DOCUMENT.
From mboxrd@z Thu Jan  1 00:00:00 1970
From: Jeff King <peff@peff.net>
Subject: Re: [PATCH] contrib/diff-highlight: multibyte characters diff
Date: Wed, 12 Feb 2014 15:59:48 -0500
Message-ID: <20140212205948.GA4453@sigill.intra.peff.net>
References: <1392109750-47852-1-git-send-email-sugi1982@gmail.com>
Mime-Version: 1.0
Content-Type: text/plain; charset=utf-8
Cc: git@vger.kernel.org
To: Yoshihiro Sugi <sugi1982@gmail.com>
X-From: git-owner@vger.kernel.org Wed Feb 12 21:59:56 2014
Return-path: <git-owner@vger.kernel.org>
Envelope-to: gcvg-git-2@plane.gmane.org
Received: from vger.kernel.org ([209.132.180.67])
	by plane.gmane.org with esmtp (Exim 4.69)
	(envelope-from <git-owner@vger.kernel.org>)
	id 1WDguS-0001fL-5I
	for gcvg-git-2@plane.gmane.org; Wed, 12 Feb 2014 21:59:56 +0100
Received: (majordomo@vger.kernel.org) by vger.kernel.org via listexpand
	id S1753832AbaBLU7v (ORCPT <rfc822;gcvg-git-2@m.gmane.org>);
	Wed, 12 Feb 2014 15:59:51 -0500
Received: from cloud.peff.net ([50.56.180.127]:49393 "HELO peff.net"

GIVEN DATA.
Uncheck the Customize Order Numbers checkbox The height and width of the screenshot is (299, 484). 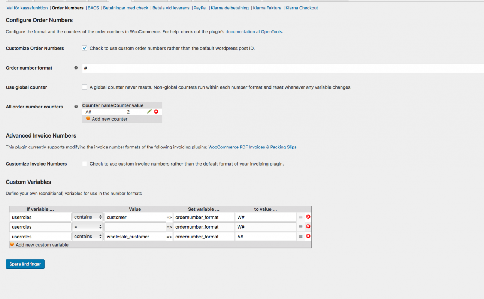pos(85,48)
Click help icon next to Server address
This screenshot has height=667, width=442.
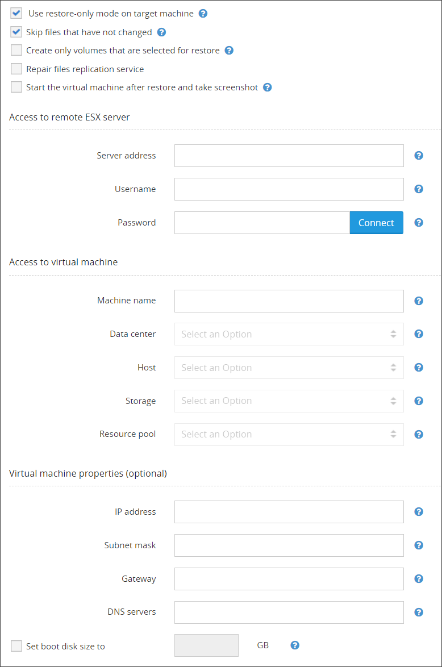(419, 156)
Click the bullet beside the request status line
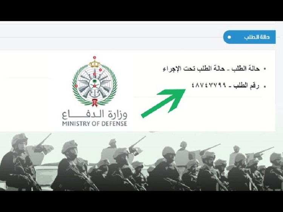Image resolution: width=283 pixels, height=212 pixels. 265,69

SET TASK.
Continue the mailing-list message about multibyte characters in diff-highlight from the point where it stops.

RESULT FOR THIS EXERCISE.
	rhost-flags-OK-OK-OK-OK) by vger.kernel.org with SMTP
	id S1753956AbaBLU7u (ORCPT <rfc822;git@vger.kernel.org>);
	Wed, 12 Feb 2014 15:59:50 -0500
Received: (qmail 4249 invoked by uid 102); 12 Feb 2014 20:59:50 -0000
Received: from c-71-63-4-13.hsd1.va.comcast.net (HELO sigill.intra.peff.net) (71.63.4.13)
  (smtp-auth username relayok, mechanism cram-md5)
  by peff.net (qpsmtpd/0.84) with ESMTPA; Wed, 12 Feb 2014 14:59:49 -0600
Received: by sigill.intra.peff.net (sSMTP sendmail emulation); Wed, 12 Feb 2014 15:59:48 -0500
Content-Disposition: inline
In-Reply-To: <1392109750-47852-1-git-send-email-sugi1982@gmail.com>
Sender: git-owner@vger.kernel.org
Precedence: bulk
List-ID: <git.vger.kernel.org>
X-Mailing-List: git@vger.kernel.org
Archived-At: <http://permalink.gmane.org/gmane.comp.version-control.git/242024>

On Tue, Feb 11, 2014 at 06:09:10PM +0900, Yoshihiro Sugi wrote:

> diff-highlight split each hunks and compare them as byte sequences.
> it causes problems when diff hunks include multibyte characters.
> This change enable to work on such cases by decoding inputs and encoding output as utf8 string.

Thanks for looking at this. I didn't consider multibyte characters at
all when I wrote the original.

Sadly, applying your patch seems to cause diff-highlight to take about
1.5x as much CPU (I just tried it on the complete output of "git log
--all -p" in my git.git repository, which went from ~60s to ~90s). That
is not necessarily a deal-breaker, as it is more important to be
correct. But I wonder if there is any way we can optimize it. From my
understanding, it may not be the encoding/decoding itself, but rather
that the utf8-aware text routines are slower. More on that below.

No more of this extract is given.